By Stella Abah, Gender, Social Inclusion, & Community Engagement Advisor, IHP Kebbi State, Nigeria

The PM of SEMCHIC shares background on the workplan and costing templates. Photo Credit: IHP.

The PM of SEMCHIC shares background on the workplan and costing templates. Photo Credit: IHP.

“Gender integration” and “mainstreaming” are phrases that we frequently use, but I often hear from colleagues, ‘what does that really mean,’ and ‘what does that look like in practice’? Though the terms may sound similar they are in fact not interchangeable. Gender integration is the process of assessing the implications for women, girls, men, boys for any programs and activities, whereas gender mainstreaming is the process of assessing the implications for women, girls, men, boys for any action plans, legislation, and policies. We know that integrating gender and social inclusion into all stages of activity planning, design, implementation, and monitoring and evaluation is critical to achieving the goals of the Reproductive, Maternal, Newborn, Child Health, Malaria, and Nutrition (RMNCH+NM) program that we support in Kebbi State in Northern Nigeria, through the USAID Integrated Health Program (IHP). Sometimes, however, even we gender advisors can get stumped when asked to identify tangible examples of gender and social integration. I saw this gap as an opportunity to showcase some of my recent experiences to demonstrate how natural and beneficial this process can be to men, women, boys, girls and society at large.

IHP is supporting Kebbi State in its efforts to strengthen health systems and revitalize primary health care (PHC) by providing technical assistance to employ an integrated model to increase the availability and accessibility of high-quality health services in every local ward. To maximize our effectiveness, and ensure that all partners work well together, IHP convened key actors from the State government and the health services delivery to define our goals, articulate our concerns, and design our activities for the coming year. At this year’s work planning workshop held in March 2020, we aimed to ensure that cross-cutting issues, such as gender and social inclusion, were more completely and consistently incorporated into all activities from the initial collaborative planning. To this end, IHP partnered with the Kebbi State Primary Health Care Development Agency to deliver a participatory workshop for 122 primary health care centers  (1 per Ward) to develop an Integrated PHC 2020 Work Plan. 266 PHC and local government staff – PHC Directors, Deputy Directors, In-charges, and other facility staff – participated in the event.

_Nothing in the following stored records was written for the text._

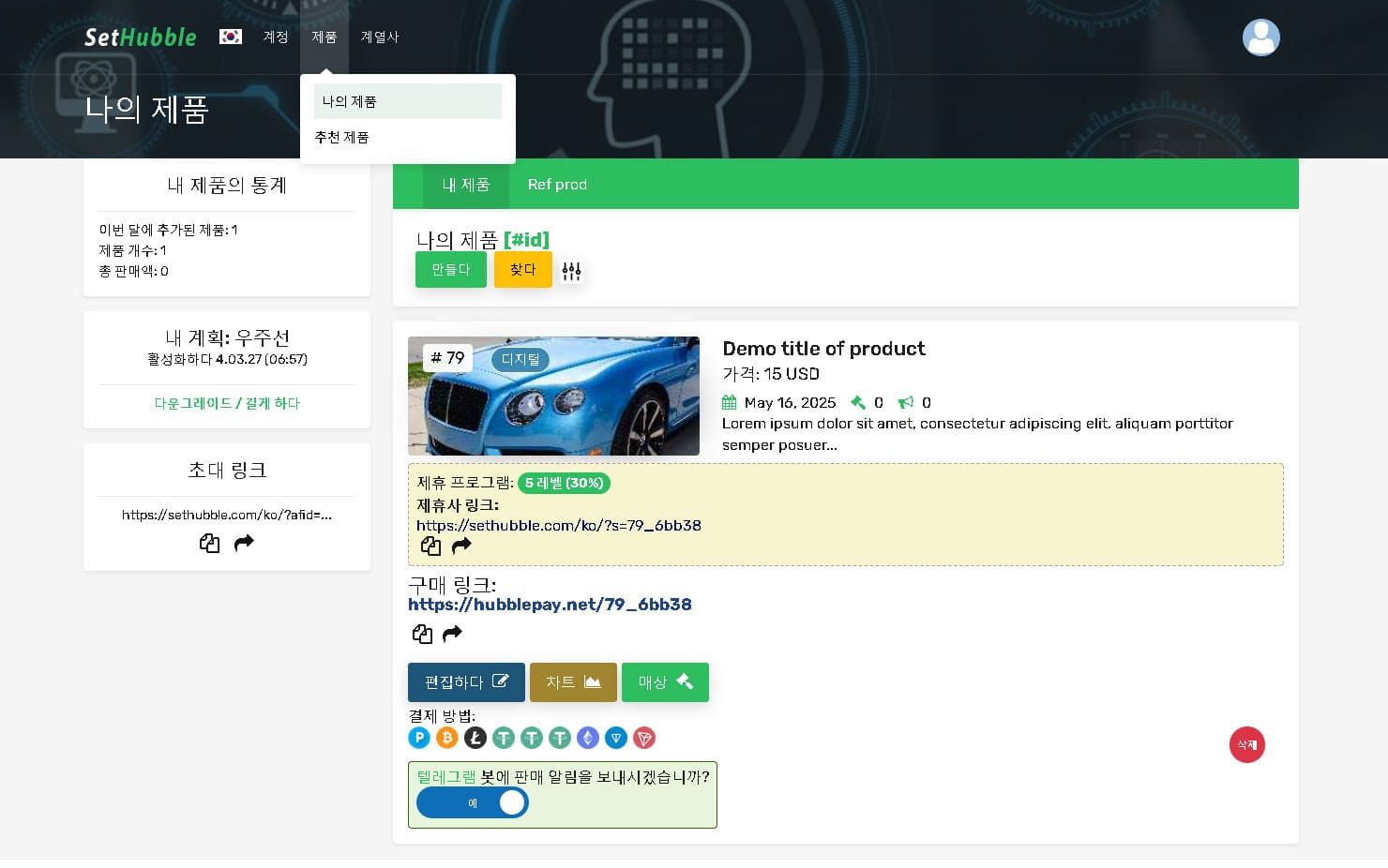Click the Ethereum payment icon
The image size is (1388, 868).
588,738
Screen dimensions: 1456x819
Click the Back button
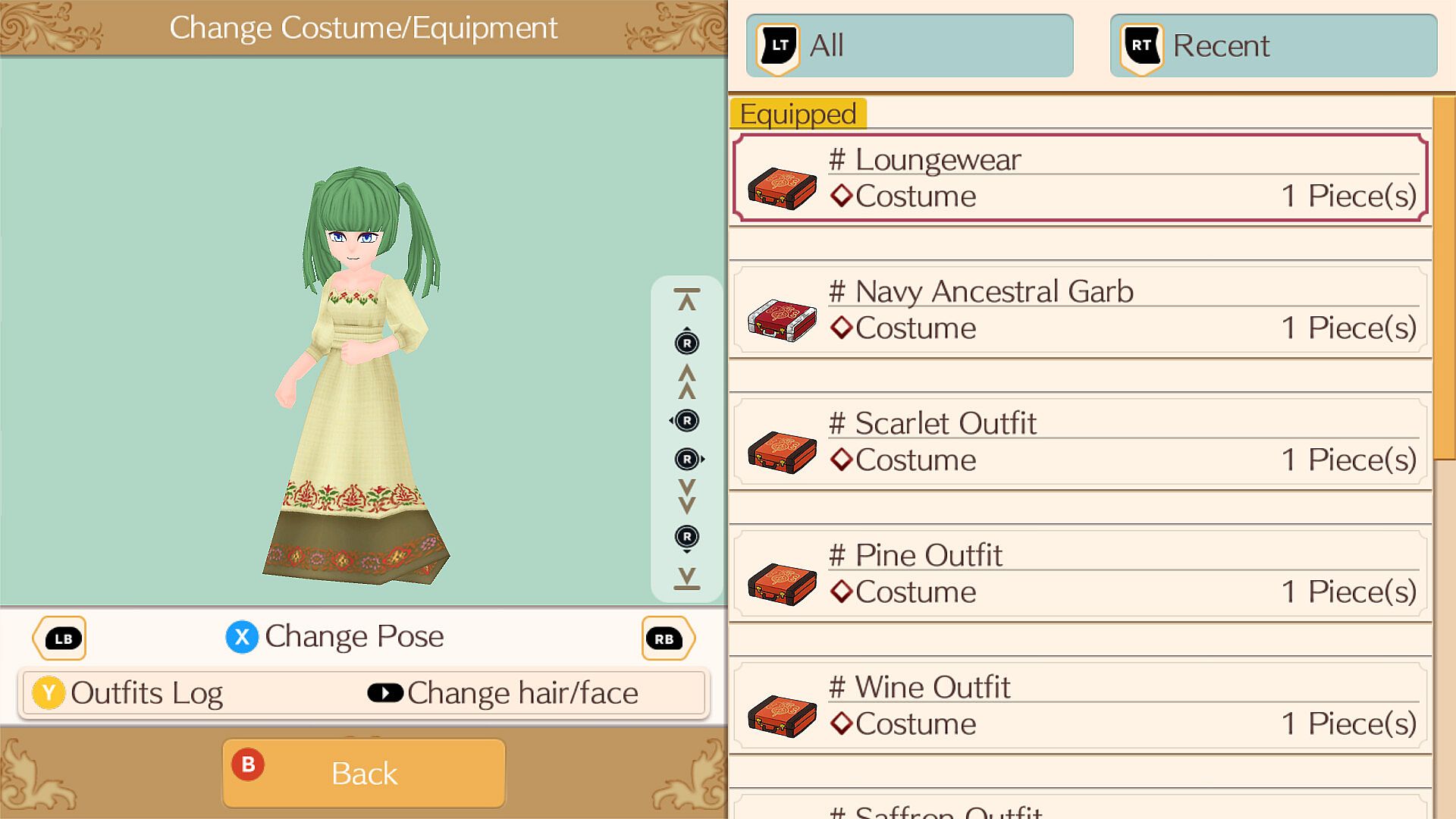(364, 774)
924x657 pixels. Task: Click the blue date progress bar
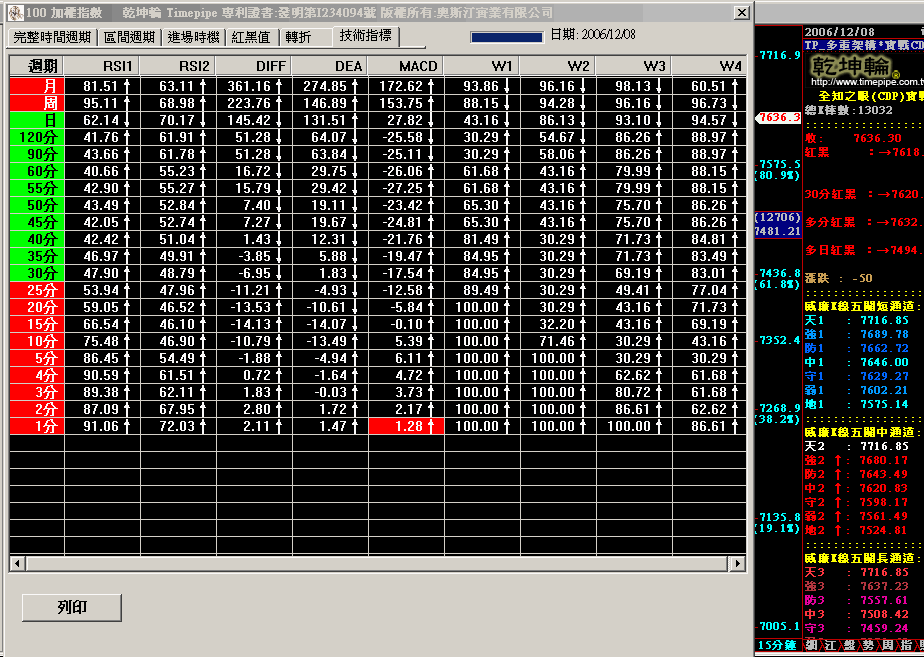pyautogui.click(x=506, y=37)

As part of these collaborative efforts, I facilitated conversations to address gender inequality gaps and to promote a more gender-responsive plan; one where services can meet people from all walks of life including girls, women, boys, men, the young, the old, persons of various social and economic backgrounds,  persons with disabilities, and other individuals. By integrating gender from the beginning into all aspects of government planning, we can make health services more effective and responsive to the diverse needs of each client, and by doing so improve health outcomes for the entire population. By working together, we helped foster buy-in and develop a document that is more likely to be implemented and taken forward rather than collect dust on a desk.

Our methodology for integrating gender and social inclusion considerations and mainstreaming gender into the work plan was to thoroughly examine the following areas to identify opportunities for workplan enhancement:

  1. Policies
  2. Guidelines and Protocols
  3. Budgeting
  4. Workforce management
  5. Facility management
  6. Respectful, people-centered care
  7. Reporting

Gender Mainstreaming – What We Accomplished

Gender Integration and Mainstreaming

Gender Integration and Mainstreaming

In examining the Plan’s existing elements and creating new ones, we brainstormed specific gender and social inclusion activities and then worked together to prioritize the most important and feasible. Among group members we decided to focus on :

  • Building the capacity of service providers to deliver gender-responsive health care services through group and on-the-job training.
  • Ensuring the privacy of clients and respecting confidentiality (this includes both visual privacy and auditory privacy) while providing services, especially for women and girls.
  • Look for opportunities to provide formal training and build the capacity of male and female staff designated to provide adolescent and youth-friendly health services with the same considerations for privacy and confidentiality as adults.
  • Creating adolescent and youth-friendly spaces (like a designated room, demarcation or divider screen, convenient time of day) to deliver the specified health services.
  • Identify separate, functional, and safe toilets in PHCs for males and females.
  • Make referral processes more gender-responsive by looking at the unique needs of each client.

At the end of the planning workshop, the participants pledged to drive the process and implement activities captured in the work plan, creating a culture of shared responsibility and accountability. In my opinion, engaging these stakeholders and their staff in this type of active development of their own PHC work plan with defined and clear structured roles and responsibilities is one of the key ways we can strengthen health systems and support service improvements in a way that is sustainable and responsive to the to the needs of women, men, girls, and boys across Kebbi State. IHP will continue to provide technical assistance – including additional gender integration and mainstreaming support – to Kebbi State as it works to address its priority health goals and objectives and ensure no one is left behind. I am so happy to be a part of this effort!